*** Text passage ***

Let’s have a proper debate about the NBN to the bush

The cost-benefit analysis on the NBN has been released. While it “supports” the government’s multi-technology-mix (MTM) scenario over Fibre-to-the-Premises (FTTP), the best case is the ‘unsubsidised rollout’ scenario. So the real message of the report is that the NBN needs a complete rethink.

And, as noted in today’s Australian, this means we need an urgent debate about the future of the NBN.

The unsubsidised rollout scenario considers a single broadband provider that can charge a price up to 70 per cent of consumer value. It rolls out the network where it is profitable. Up to 93 per cent of premises get covered using a range of high-speed technologies. It is a proxy for the likely outcome if the former government had not dreamt up the NBN in the first place. The details are on pages 48 and 49 of Volume 2 of the report.

The 7 per cent that miss out under the unsubsidised rollout are outside the current fixed line footprint; about 700,000 premises in rural and regional Australia. Under the other NBN scenarios, these are premises that will be served by wireless or satellite broadband services.

*** End of Text passage ***
*** Provided data ***

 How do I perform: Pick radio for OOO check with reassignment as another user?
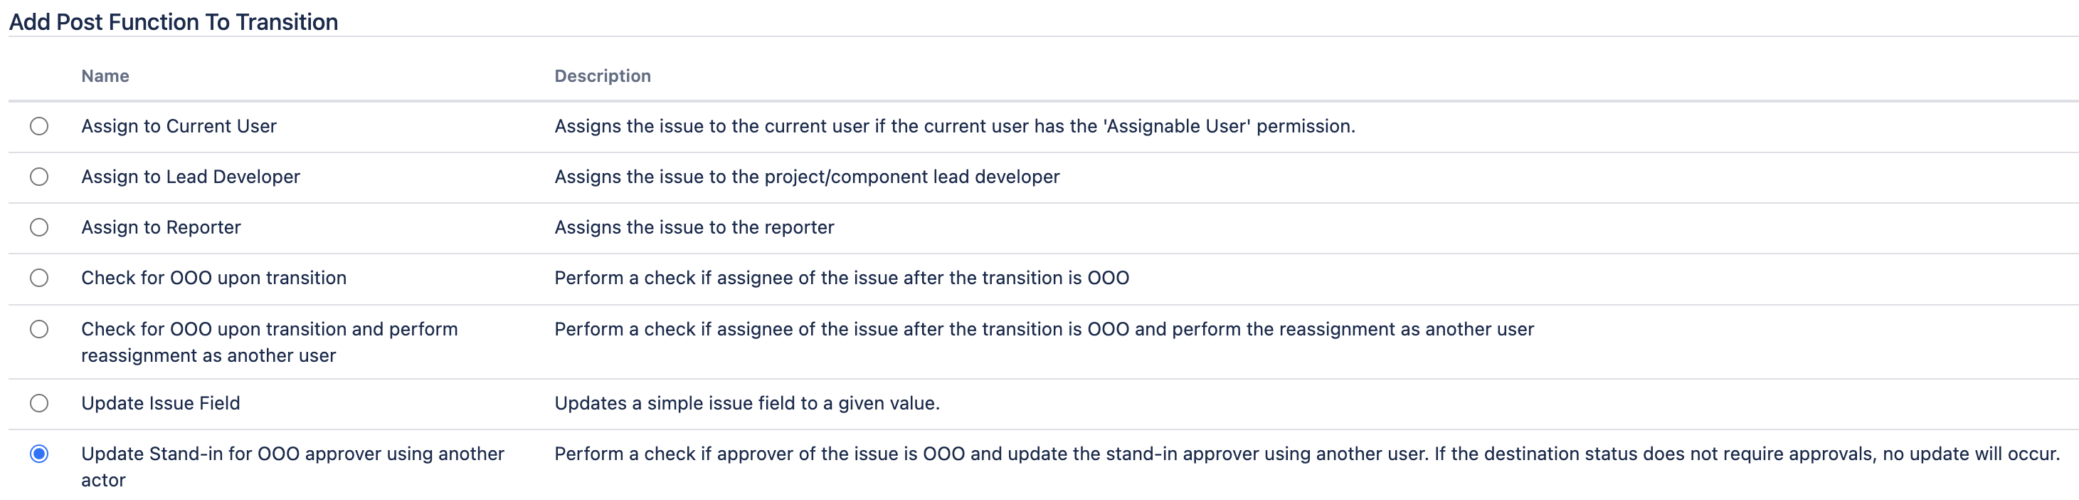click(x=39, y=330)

*** End of Provided data ***
*** Provided data ***

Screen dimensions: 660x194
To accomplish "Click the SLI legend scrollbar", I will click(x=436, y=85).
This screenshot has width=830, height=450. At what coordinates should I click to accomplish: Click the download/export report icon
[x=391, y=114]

*** End of Provided data ***
*** Provided data ***

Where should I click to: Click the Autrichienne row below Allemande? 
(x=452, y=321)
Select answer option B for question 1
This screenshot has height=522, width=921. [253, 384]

*** End of Provided data ***

> _Action item A_: In the passage on the NBN cost-benefit analysis, switch "satellite" to "cable" and then give the part that opens with "The 7 per cent" and closes with "satellite broadband services.".
> _Action item B_: Sum up the passage on the NBN cost-benefit analysis in two sentences.

> _Written answer A_:
The 7 per cent that miss out under the unsubsidised rollout are outside the current fixed line footprint; about 700,000 premises in rural and regional Australia. Under the other NBN scenarios, these are premises that will be served by wireless or cable broadband services.

> _Written answer B_: The NBN cost-benefit analysis backs the government's multi-technology mix over FTTP but rates the unsubsidized rollout scenario best, which the passage says calls for a complete rethink and an urgent debate about the NBN. In that scenario a single provider builds where it is profitable and covers up to 93 percent of premises, leaving about 700,000 rural and regional premises that the other NBN scenarios would serve with wireless or satellite broadband.